TryGhost / Ghost

Independent technology for modern publishing, memberships, subscriptions and newsletters.
https://ghost.org
MIT License
46.97k stars 10.22k forks source link

bug caused by unidecode's bug #1986

Closed xuduo35 closed 10 years ago

xuduo35 commented 10 years ago

I post a new article with title"第一篇". The article link will become 'http://127.0.0.1:2368/Di%20[/?]%20Pian%20/', and 404 error happen. After some check,Ithink it's caused by module unidecode. Test code(in index.js):


unidecode = require('unidecode');
console.log("unidecode(第一篇) = " + unidecode("第一篇") + "\n");

Result:


E:\node_js\Ghost>npm start

> ghost@0.4.0 start E:\node_js\Ghost
> node index

unidecode(第一篇) = Di [?] Pian

It seems unidecode cannot decode chinese word '一" correctly.

halfdan commented 10 years ago

Hi @xuduo35, this is indeed an issue with unidecode.

The character is U4E00 which is undefined in the unidecode files: https://github.com/FGRibreau/node-unidecode/blob/master/data/x4e.js

I looked up the translation of what you wrote on Google Translate and it transliterated the text to: Dì yī piān.

Would you agree that "yi" could serve as transliteration for the 一 character?

voronoipotato commented 10 years ago

一 is yi, you can double check by using the chinese keyboard and typing the pinyin

ErisDS commented 10 years ago

一 is yi, can just about remember this from my Mandarin lessons

Surely we're going to run into this problem for all the un-transliterated characters in https://github.com/halfdan/node-unidecode/blob/d905ec9f27b597ffeb446ff2dfdc75200eeeccba/data/x4e.js?

Perhaps @xuduo35 or @wangsai, or one of our other Chinese speaking contributors could look at transliterating the missing characters?

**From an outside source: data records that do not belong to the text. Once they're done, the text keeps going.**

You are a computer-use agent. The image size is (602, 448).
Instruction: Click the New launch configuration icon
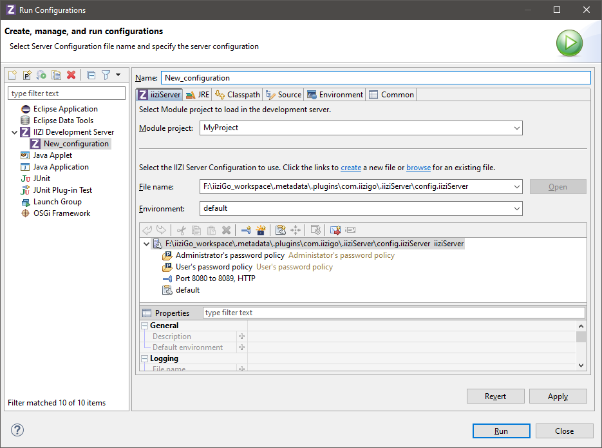[x=12, y=75]
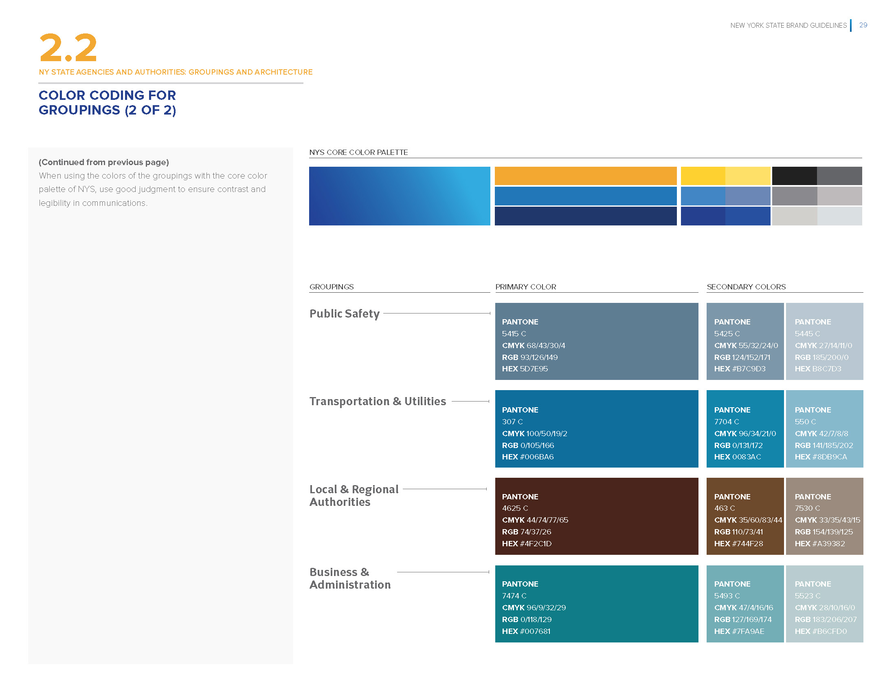Click the black swatch in core palette

click(794, 176)
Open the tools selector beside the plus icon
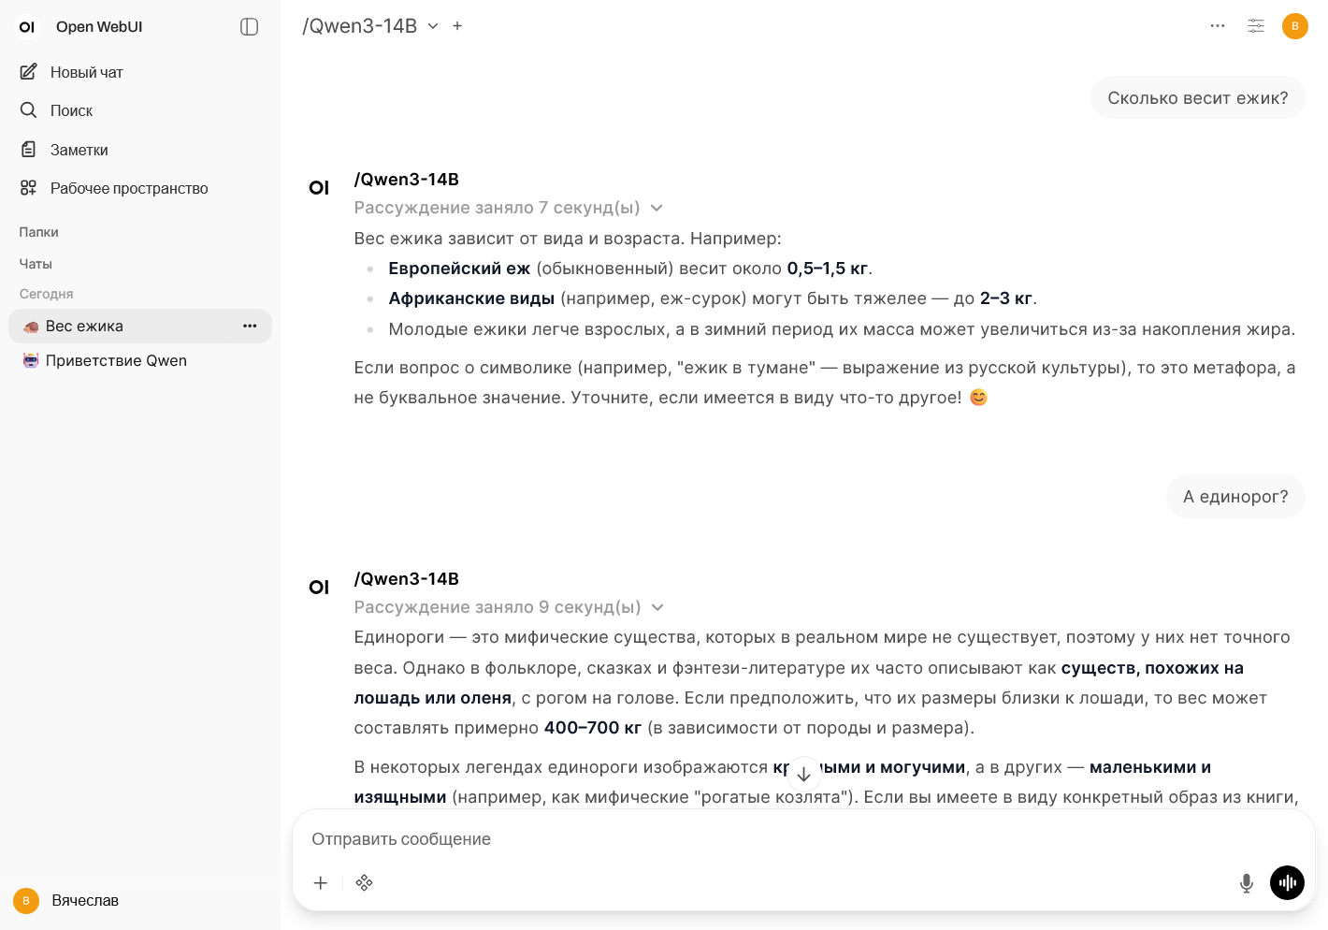Image resolution: width=1328 pixels, height=930 pixels. click(365, 882)
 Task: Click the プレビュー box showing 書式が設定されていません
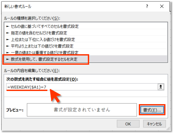pyautogui.click(x=82, y=110)
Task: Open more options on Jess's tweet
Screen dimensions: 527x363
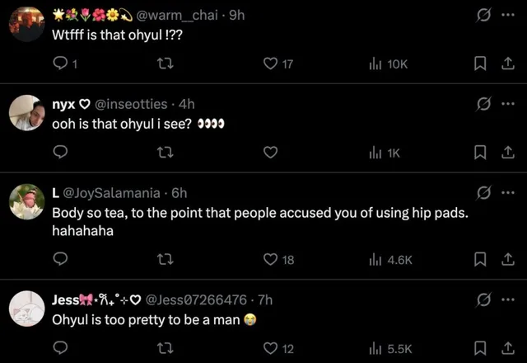Action: click(508, 299)
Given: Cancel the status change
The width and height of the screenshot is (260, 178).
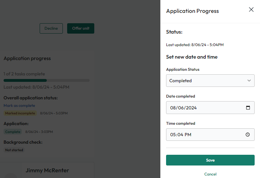Looking at the screenshot, I should click(x=210, y=174).
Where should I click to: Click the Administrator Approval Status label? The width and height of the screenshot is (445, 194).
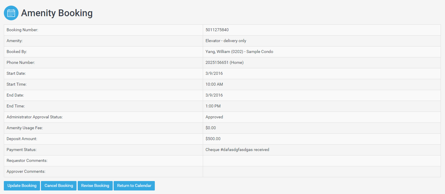(x=34, y=117)
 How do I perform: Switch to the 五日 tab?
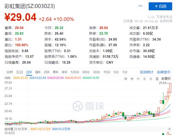click(19, 72)
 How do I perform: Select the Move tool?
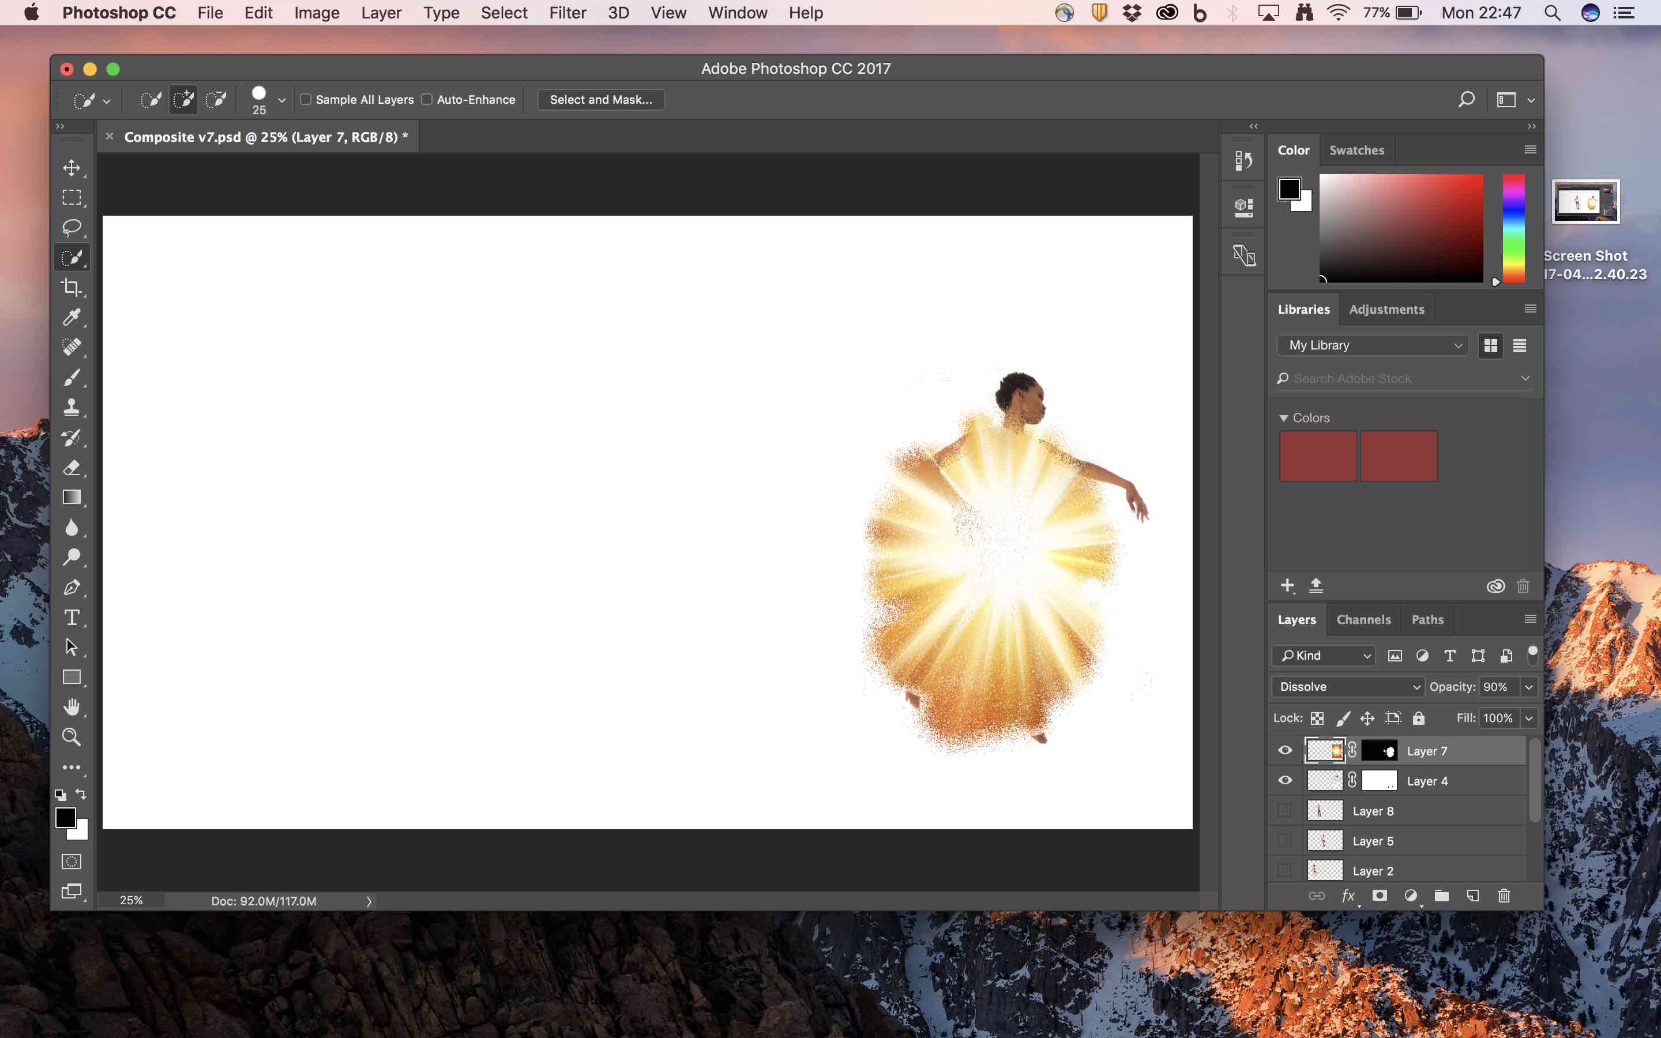pos(71,167)
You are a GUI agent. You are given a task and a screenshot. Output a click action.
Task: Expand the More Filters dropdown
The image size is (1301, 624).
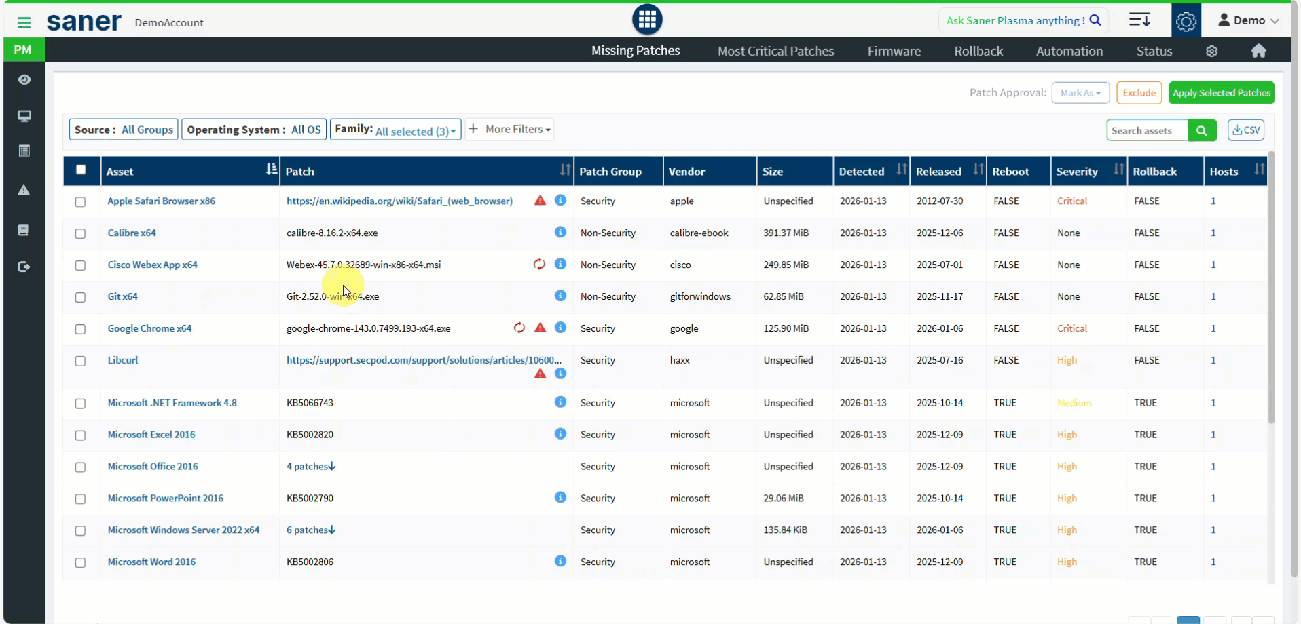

What's the easiest way to get a list of the characters which are currently transliterated as [?] ?

xuduo35 commented 10 years ago

I checked "第一篇" with perl module Text::Unidecode, it also output 'Di [?] Pian'. And this work "一" is special, it can be pronounce. But there are some other chinese words, even me don't know how to pronounce. I think it's okay for unidecode to use [?] to decode words of this type. But this will cause bad url. So I think we can just replace [?] to other char after decode, like '-' or '_'. It's more important to make URL right. @ErisDS How about your opinion?

Just add one line to replace [?] to '-'.

WARNING: terminal is not fully functional
diff --git a/core/server/models/base.js b/core/server/models/base.js
index e03a164..f03d9d9 100644
--- a/core/server/models/base.js
+++ b/core/server/models/base.js
@@ -226,6 +226,7 @@ ghostBookshelf.Model = ghostBookshelf.Model.extend({
         slug = slug.charAt(slug.length - 1) === '-' ? slug.substr(0, slug.lengt
         // Remove non ascii characters
         slug = unidecode(slug);
+        slug = slug.replace(/\[\?\]/, "-");
         // Check the filtered slug doesn't match any of the reserved keywords
         slug = /^(ghost|ghost\-admin|admin|wp\-admin|wp\-login|dashboard|logout
             .test(slug) ? slug + '-post' : slug;
xuduo35 commented 10 years ago

I mean, there exist some unicodes which are not a complete word. They are just to used to construct other word in our language(I think the same situation exists in Japanese or Korean). They cannot be pronounced, so there is not translation for them. Check these with command 'find node_modules/unidecode/data|xargs grep '[?]' ', there are too many. I think no way to fill them all out.